Quando olhamos para o processo que a Venezuela atravessa atualmente, não podemos dissociar o momento do país do ciclo progressista que o continente experienciou nos últimos anos, e como lembrou André, devemos nos atentar também para a crise internacional do capitalismo.

“Do ponto de vista da América Latina, desde 1998, quando o Chávez foi eleito pela primeira vez, nós vivemos, até o início da segunda década do século 21, um ciclo progressista, e a Venezuela teve um papel chave, inaugurou esse ciclo, reforçado depois pelo Brasil com a eleição do Lula em 2002, e aqui uma consideração importante, a primeira tentativa de golpe contra o Chávez, porque foram sucessivas tentativas de golpe, com o apoio da inteligência do grande capital financeiro internacional, dos EUA especialmente, foi em abril de 2002, quando chegaram a sequestrar o Chávez, portanto isso se deu exatamente porque o Lula era amplamente favorito nas eleições do Brasil, e eles sabiam que se o Lula fosse eleito no Brasil, seria fortalecido o ciclo progressista na região, e foi isso que aconteceu”.
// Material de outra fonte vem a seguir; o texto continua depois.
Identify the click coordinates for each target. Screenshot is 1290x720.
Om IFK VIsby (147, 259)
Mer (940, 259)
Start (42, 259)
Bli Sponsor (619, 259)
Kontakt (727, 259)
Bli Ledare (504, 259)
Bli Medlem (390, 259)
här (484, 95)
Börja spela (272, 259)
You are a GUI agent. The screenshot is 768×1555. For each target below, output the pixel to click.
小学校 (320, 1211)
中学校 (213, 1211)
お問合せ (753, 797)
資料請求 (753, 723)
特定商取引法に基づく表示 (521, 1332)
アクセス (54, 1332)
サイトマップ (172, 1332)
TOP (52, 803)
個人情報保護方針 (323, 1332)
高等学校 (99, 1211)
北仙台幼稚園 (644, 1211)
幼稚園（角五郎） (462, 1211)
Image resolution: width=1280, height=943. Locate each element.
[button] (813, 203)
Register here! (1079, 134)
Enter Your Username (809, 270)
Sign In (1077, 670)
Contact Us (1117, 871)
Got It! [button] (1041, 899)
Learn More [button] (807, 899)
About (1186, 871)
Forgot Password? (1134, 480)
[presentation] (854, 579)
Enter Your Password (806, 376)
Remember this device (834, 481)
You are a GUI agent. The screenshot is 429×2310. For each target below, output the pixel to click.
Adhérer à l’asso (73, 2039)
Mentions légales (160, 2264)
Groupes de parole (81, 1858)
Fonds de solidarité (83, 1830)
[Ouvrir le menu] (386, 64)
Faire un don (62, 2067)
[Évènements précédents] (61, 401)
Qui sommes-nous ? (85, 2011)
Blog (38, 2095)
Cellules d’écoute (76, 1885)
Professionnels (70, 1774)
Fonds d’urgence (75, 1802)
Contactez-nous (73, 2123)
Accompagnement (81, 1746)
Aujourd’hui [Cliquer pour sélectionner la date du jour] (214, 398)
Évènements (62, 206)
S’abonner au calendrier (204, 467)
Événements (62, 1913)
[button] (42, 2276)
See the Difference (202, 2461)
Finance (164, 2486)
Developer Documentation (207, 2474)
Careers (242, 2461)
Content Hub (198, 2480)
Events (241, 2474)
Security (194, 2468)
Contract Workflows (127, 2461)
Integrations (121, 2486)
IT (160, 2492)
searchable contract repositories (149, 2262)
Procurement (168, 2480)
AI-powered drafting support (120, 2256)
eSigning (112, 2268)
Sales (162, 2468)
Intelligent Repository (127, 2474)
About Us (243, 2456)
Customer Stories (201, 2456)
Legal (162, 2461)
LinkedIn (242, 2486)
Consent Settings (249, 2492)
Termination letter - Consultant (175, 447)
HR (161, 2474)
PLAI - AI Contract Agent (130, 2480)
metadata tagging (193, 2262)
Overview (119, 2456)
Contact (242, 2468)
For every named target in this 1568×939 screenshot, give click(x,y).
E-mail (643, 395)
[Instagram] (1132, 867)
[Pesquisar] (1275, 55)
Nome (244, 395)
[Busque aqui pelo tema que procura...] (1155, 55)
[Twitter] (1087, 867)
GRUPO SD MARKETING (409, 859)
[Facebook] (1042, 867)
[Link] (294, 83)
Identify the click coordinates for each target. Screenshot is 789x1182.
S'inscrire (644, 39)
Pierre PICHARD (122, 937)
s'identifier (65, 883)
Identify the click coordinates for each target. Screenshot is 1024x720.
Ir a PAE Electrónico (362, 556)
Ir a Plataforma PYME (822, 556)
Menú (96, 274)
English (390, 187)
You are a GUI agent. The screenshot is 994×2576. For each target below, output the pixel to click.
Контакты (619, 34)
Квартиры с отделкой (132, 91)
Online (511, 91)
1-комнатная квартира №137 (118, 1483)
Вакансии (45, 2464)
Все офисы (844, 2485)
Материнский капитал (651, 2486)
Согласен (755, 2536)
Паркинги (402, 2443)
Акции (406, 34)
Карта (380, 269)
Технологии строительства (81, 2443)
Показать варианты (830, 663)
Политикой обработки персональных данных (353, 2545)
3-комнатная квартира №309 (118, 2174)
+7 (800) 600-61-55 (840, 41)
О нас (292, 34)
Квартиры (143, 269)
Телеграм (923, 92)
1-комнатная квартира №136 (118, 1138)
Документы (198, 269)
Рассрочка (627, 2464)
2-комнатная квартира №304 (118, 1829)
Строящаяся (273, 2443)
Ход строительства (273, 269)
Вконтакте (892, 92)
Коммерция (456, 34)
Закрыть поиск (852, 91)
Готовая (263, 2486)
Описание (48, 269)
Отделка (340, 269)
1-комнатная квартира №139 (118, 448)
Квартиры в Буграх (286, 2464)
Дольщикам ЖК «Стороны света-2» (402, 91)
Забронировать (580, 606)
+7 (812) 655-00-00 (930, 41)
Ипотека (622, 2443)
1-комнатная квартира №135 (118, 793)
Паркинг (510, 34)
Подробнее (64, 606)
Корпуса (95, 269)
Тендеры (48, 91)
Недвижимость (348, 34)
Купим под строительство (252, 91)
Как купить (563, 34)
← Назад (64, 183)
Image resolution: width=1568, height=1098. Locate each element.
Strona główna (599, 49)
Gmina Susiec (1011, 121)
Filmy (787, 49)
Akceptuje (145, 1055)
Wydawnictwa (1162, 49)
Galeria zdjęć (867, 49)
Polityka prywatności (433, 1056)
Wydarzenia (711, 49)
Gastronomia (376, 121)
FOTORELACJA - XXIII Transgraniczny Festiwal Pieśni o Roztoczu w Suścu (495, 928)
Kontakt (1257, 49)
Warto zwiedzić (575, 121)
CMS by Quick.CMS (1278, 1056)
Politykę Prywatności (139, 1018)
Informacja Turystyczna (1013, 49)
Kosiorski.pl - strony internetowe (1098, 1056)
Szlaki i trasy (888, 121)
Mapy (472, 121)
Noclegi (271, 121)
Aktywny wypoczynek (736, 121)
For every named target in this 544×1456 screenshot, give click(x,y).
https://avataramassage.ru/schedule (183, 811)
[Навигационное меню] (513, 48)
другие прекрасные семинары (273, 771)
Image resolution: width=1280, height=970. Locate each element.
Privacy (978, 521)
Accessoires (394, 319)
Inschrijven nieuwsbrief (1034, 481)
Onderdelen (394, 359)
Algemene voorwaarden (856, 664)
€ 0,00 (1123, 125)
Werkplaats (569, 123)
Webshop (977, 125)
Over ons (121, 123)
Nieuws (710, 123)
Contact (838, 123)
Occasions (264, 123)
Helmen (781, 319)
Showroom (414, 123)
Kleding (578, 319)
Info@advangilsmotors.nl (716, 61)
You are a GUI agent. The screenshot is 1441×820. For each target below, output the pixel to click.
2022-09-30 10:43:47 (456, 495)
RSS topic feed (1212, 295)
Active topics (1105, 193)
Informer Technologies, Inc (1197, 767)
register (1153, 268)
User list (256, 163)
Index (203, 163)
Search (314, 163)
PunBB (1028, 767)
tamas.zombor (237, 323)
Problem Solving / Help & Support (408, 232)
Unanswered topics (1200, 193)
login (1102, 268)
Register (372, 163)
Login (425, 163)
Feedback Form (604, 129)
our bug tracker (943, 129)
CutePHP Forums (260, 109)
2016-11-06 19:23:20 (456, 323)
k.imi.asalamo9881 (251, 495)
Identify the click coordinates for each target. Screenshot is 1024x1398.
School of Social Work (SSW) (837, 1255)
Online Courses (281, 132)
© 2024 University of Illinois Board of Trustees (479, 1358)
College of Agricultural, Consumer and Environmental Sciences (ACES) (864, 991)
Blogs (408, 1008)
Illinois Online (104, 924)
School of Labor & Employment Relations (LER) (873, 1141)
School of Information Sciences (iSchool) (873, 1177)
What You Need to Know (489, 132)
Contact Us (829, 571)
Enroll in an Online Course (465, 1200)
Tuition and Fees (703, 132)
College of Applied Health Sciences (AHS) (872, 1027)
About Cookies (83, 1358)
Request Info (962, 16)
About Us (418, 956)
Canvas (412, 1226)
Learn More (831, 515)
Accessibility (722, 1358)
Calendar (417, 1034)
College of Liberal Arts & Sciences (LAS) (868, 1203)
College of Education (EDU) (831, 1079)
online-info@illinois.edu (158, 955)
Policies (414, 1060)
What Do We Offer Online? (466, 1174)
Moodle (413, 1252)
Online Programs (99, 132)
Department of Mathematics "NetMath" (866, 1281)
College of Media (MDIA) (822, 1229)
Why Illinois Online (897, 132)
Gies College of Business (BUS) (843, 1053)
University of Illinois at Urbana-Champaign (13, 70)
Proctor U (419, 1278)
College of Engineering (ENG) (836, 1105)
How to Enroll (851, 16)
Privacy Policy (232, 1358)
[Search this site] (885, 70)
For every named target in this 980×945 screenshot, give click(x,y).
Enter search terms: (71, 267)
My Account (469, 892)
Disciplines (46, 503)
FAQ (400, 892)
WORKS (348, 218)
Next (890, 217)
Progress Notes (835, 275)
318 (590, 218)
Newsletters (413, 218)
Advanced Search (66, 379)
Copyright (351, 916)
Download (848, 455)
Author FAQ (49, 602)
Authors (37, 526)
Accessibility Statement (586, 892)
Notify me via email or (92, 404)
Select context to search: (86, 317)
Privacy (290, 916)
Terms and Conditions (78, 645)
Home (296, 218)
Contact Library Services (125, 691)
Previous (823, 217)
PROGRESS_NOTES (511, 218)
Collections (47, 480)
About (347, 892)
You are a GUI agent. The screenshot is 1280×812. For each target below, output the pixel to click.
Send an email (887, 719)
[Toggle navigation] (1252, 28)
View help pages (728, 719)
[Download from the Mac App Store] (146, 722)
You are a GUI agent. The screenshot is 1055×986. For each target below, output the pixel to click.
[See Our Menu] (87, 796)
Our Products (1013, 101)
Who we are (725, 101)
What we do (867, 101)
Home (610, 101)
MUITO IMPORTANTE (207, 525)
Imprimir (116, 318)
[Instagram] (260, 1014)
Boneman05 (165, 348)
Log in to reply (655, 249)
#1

Com Brasil e Venezuela no caminho progressista, outros países da região seguiram o mesmo caminho, como Argentina, Uruguai, Bolívia, Equador, Paraguai e mesmo o Chile, e a partir da formação desse bloco de países com projetos de governos com similaridades populares e democráticas, André sustenta que “que não houve nenhum outro lugar do mundo, que não a América Latina, com suas particularidades, que conseguiu viver um processo de resistência e de alternativa a saída única do neoliberalismo, não que nos tenhamos superado o neoliberalismo, longe disso, não o fizemos, mas foi um ciclo que se opôs a esse modelo”.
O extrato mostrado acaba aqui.